Can you explain the HttpURLConnection connection process?

I am using HTTPURLConnection to connect to a web service. I know how to use HTTPURLConnection but I want to understand how it works. Basically, I want to know the following:

  • On which point does HTTPURLConnection try to establish a connection to the given URL?
  • On which point can I know that I was able to successfully establish a connection?
  • Are establishing a connection and sending the actual request done in one step/method call? What method is it?
  • Can you explain the function of getOutputStream and getInputStream in layman's term? I notice that when the server I'm trying to connect to is down, I get an Exception at getOutputStream. Does it mean that HTTPURLConnection will only start to establish a connection when I invoke getOutputStream? How about the getInputStream? Since I'm only able to get the response at getInputStream, then does it mean that I didn't send any request at getOutputStream yet but simply establishes a connection? Do HttpURLConnection go back to the server to request for response when I invoke getInputStream?
  • Am I correct to say that openConnection simply creates a new connection object but does not establish any connection yet?
  • How can I measure the read overhead and connect overhead?

Solution 1:

String message = URLEncoder.encode("my message", "UTF-8");

try {
    // instantiate the URL object with the target URL of the resource to
    // request
    URL url = new URL("http://www.example.com/comment");

    // instantiate the HttpURLConnection with the URL object - A new
    // connection is opened every time by calling the openConnection
    // method of the protocol handler for this URL.
    // 1. This is the point where the connection is opened.
    HttpURLConnection connection = (HttpURLConnection) url
            .openConnection();
    // set connection output to true
    connection.setDoOutput(true);
    // instead of a GET, we're going to send using method="POST"
    connection.setRequestMethod("POST");

    // instantiate OutputStreamWriter using the output stream, returned
    // from getOutputStream, that writes to this connection.
    // 2. This is the point where you'll know if the connection was
    // successfully established. If an I/O error occurs while creating
    // the output stream, you'll see an IOException.
    OutputStreamWriter writer = new OutputStreamWriter(
            connection.getOutputStream());

    // write data to the connection. This is data that you are sending
    // to the server
    // 3. No. Sending the data is conducted here. We established the
    // connection with getOutputStream
    writer.write("message=" + message);

    // Closes this output stream and releases any system resources
    // associated with this stream. At this point, we've sent all the
    // data. Only the outputStream is closed at this point, not the
    // actual connection
    writer.close();
    // if there is a response code AND that response code is 200 OK, do
    // stuff in the first if block
    if (connection.getResponseCode() == HttpURLConnection.HTTP_OK) {
        // OK

        // otherwise, if any other status code is returned, or no status
        // code is returned, do stuff in the else block
    } else {
        // Server returned HTTP error code.
    }
} catch (MalformedURLException e) {
    // ...
} catch (IOException e) {
    // ...
}

The first 3 answers to your questions are listed as inline comments, beside each method, in the example HTTP POST above.

From getOutputStream:

Returns an output stream that writes to this connection.

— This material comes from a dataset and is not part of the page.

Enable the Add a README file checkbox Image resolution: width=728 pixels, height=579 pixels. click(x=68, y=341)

Basically, I think you have a good understanding of how this works, so let me just reiterate in layman's terms. getOutputStream basically opens a connection stream, with the intention of writing data to the server. In the above code example "message" could be a comment that we're sending to the server that represents a comment left on a post. When you see getOutputStream, you're opening the connection stream for writing, but you don't actually write any data until you call writer.write("message=" + message);.

From getInputStream():

Returns an input stream that reads from this open connection. A SocketTimeoutException can be thrown when reading from the returned input stream if the read timeout expires before data is available for read.

getInputStream does the opposite. Like getOutputStream, it also opens a connection stream, but the intent is to read data from the server, not write to it. If the connection or stream-opening fails, you'll see a SocketTimeoutException.

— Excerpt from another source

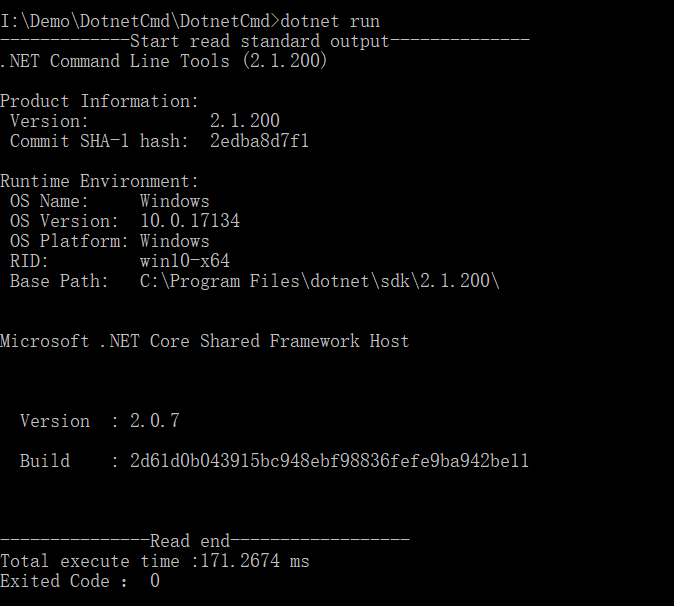Click the I:\Demo\DotnetCmd\DotnetCmd prompt path
The image size is (674, 606).
(x=138, y=21)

How about the getInputStream? Since I'm only able to get the response at getInputStream, then does it mean that I didn't send any request at getOutputStream yet but simply establishes a connection?

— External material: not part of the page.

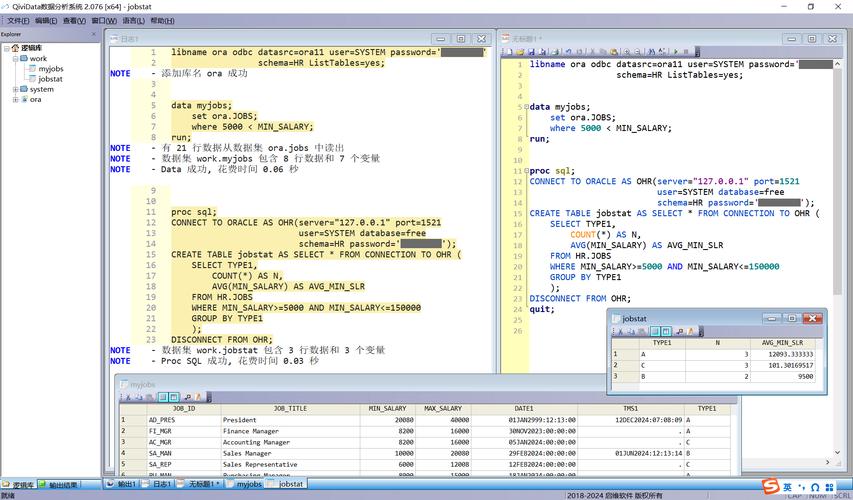
Task: Click the AVG_MIN_SLR column header in jobstat
Action: click(785, 342)
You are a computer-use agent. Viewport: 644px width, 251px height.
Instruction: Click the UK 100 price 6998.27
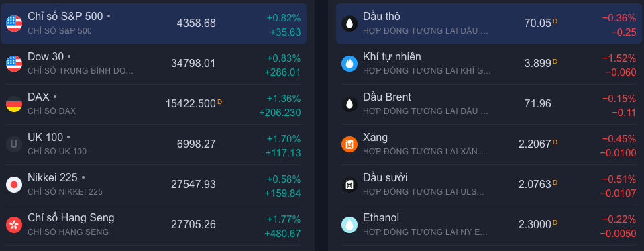[x=197, y=144]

Keep in mind that sending a request and sending data are two different operations. When you invoke getOutputStream or getInputStream url.openConnection(), you send a request to the server to establish a connection. There is a handshake that occurs where the server sends back an acknowledgement to you that the connection is established. It is then at that point in time that you're prepared to send or receive data. Thus, you do not need to call getOutputStream to establish a connection open a stream, unless your purpose for making the request is to send data.

In layman's terms, making a getInputStream request is the equivalent of making a phone call to your friend's house to say "Hey, is it okay if I come over and borrow that pair of vice grips?" and your friend establishes the handshake by saying, "Sure! Come and get it". Then, at that point, the connection is made, you walk to your friend's house, knock on the door, request the vice grips, and walk back to your house.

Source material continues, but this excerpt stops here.